À partir de cette mouvance, la raison individuelle devient comme le magistère ultime et la liberté religieuse se présente comme une conséquence du libre arbitre. L’humanisme s’engage sur la voie du moralisme adogmatique, dont le déisme sera l’aboutissement. Les doctrines de la religion naturelle ne feront que prolonger cette problématique : à défaut de pouvoir convenir sur des vérités fondamentales contenues dans l’Écriture et dont l’interprétation serait évidente, on proposera un consensus portant sur les vérités naturelles touchant la divinité et la félicité humaine. Bientôt la religion naturelle se présentera comme une requête de la société civile elle-même et comme la base de la tolérance qu’elle exerce à l’égard des diverses religions. La religion chrétienne passe pour être une fable, juste bonne à séduire les « petits esprits ». La seule divinité acceptable est la Nature qu’il faut contenter en toutes choses. La saine philosophie écarte alors toutes les questions insolubles : péché, au-delà, enfer, ciel, immortalité de l’âme. La nouvelle philosophie affirme l’incapacité de la raison à saisir la réalité dans sa densité ontologique. Elle offre à la connaissance une explication purement subjectiviste ou sensualiste. Elle ne s’élève pas au-dessus de l’horizon du matérialisme. Le terrain est prêt pour accueillir l’athéisme sous ses formes modernes : le matérialisme et le positivisme.
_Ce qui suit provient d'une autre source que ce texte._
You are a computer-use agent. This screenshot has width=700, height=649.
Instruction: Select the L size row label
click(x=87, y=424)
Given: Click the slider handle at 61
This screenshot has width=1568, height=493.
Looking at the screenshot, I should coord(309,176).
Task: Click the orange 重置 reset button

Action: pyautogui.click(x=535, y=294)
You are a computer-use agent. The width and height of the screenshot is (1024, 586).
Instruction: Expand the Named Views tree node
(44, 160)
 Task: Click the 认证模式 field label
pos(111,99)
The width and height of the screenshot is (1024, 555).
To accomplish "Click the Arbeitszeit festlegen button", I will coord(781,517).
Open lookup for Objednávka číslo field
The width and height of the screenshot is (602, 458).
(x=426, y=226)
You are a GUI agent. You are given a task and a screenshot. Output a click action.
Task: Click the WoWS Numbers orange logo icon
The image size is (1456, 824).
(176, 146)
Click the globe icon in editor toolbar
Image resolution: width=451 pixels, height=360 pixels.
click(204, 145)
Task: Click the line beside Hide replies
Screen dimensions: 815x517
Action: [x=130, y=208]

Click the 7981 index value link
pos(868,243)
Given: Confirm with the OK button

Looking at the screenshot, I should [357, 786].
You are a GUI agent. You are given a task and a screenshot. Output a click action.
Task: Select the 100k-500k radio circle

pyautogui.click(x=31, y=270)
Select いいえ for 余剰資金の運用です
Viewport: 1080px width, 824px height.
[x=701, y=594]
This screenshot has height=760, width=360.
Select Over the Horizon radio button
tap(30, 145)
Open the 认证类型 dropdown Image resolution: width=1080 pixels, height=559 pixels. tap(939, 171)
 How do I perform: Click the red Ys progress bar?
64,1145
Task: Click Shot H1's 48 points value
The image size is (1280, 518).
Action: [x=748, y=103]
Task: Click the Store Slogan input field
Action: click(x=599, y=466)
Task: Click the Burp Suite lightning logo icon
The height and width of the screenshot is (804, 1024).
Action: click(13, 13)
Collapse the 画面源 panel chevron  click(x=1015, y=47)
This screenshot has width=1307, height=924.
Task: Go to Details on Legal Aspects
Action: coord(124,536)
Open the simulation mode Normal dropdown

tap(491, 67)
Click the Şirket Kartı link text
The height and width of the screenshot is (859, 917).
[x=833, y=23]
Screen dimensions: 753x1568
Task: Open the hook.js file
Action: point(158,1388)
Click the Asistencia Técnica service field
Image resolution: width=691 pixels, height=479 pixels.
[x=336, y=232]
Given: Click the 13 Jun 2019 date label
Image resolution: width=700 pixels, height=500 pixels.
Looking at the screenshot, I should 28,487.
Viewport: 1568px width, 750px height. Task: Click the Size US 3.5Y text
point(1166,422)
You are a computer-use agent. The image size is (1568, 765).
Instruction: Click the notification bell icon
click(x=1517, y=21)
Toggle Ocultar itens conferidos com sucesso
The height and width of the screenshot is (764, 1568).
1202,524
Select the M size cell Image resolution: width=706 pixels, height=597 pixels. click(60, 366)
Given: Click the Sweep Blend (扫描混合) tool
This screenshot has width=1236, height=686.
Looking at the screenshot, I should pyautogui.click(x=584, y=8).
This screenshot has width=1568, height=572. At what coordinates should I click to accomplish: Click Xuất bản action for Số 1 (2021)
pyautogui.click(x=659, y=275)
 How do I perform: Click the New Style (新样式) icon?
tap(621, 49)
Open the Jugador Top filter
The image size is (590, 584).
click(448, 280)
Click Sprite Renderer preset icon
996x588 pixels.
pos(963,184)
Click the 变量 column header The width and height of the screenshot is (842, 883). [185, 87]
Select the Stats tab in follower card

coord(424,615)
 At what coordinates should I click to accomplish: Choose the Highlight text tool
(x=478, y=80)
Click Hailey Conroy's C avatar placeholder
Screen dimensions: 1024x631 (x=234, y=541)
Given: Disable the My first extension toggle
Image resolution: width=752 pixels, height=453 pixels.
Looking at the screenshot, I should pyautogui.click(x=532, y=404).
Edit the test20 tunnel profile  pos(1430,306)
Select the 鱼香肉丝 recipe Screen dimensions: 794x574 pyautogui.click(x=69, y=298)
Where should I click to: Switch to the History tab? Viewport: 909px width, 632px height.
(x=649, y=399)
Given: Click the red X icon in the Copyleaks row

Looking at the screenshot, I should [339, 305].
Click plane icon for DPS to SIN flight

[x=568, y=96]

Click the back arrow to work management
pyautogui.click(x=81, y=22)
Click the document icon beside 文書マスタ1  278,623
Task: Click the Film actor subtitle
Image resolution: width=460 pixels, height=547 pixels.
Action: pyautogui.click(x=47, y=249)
L’athéisme moderne est une aventure métaphysique, par laquelle l’esprit humain se pose comme véritablement causa sui. L’homme se pense comme totalement indépendant et libre, ne devant son être qu’à lui-même et rejetant toute dépendance à l’égard du Dieu de la Transcendance comme une aliénation et une offense intolérable à une autonomie farouchement revendiquée. Tout ce que l’homme est et tout ce qu’il a, il le tire de lui-même. Cette analyse conduit à la conclusion que la liberté humaine est une liberté absolue.

L’humanisme athée repose sur la revendication d’immanence totale à soi de l’homme, « être suprême ». Mais qui est cet homme ? La réponse peut se résumer ainsi : du moment que l’homme est le vrai dieu de l’homme, il suffit de récupérer les attributs divins faussement attribués à ce sujet imaginaire qu’est le Dieu de la transcendance pour les transférer à leur vrai propriétaire. L’homme créé à l’image et ressemblance de Dieu est renversé ainsi : Dieu image de l’homme. L’homme devient la mesure première. L’homme, cependant, dont il est question, ne saurait être l’individu, limité et éphémère. Il s’agit de l’Essence humaine, du Genre humain, pris dans la totalité de son histoire. L’auteur développe cette thèse en divisant, par la suite, l’histoire de l’athéisme moderne en quatre périodes.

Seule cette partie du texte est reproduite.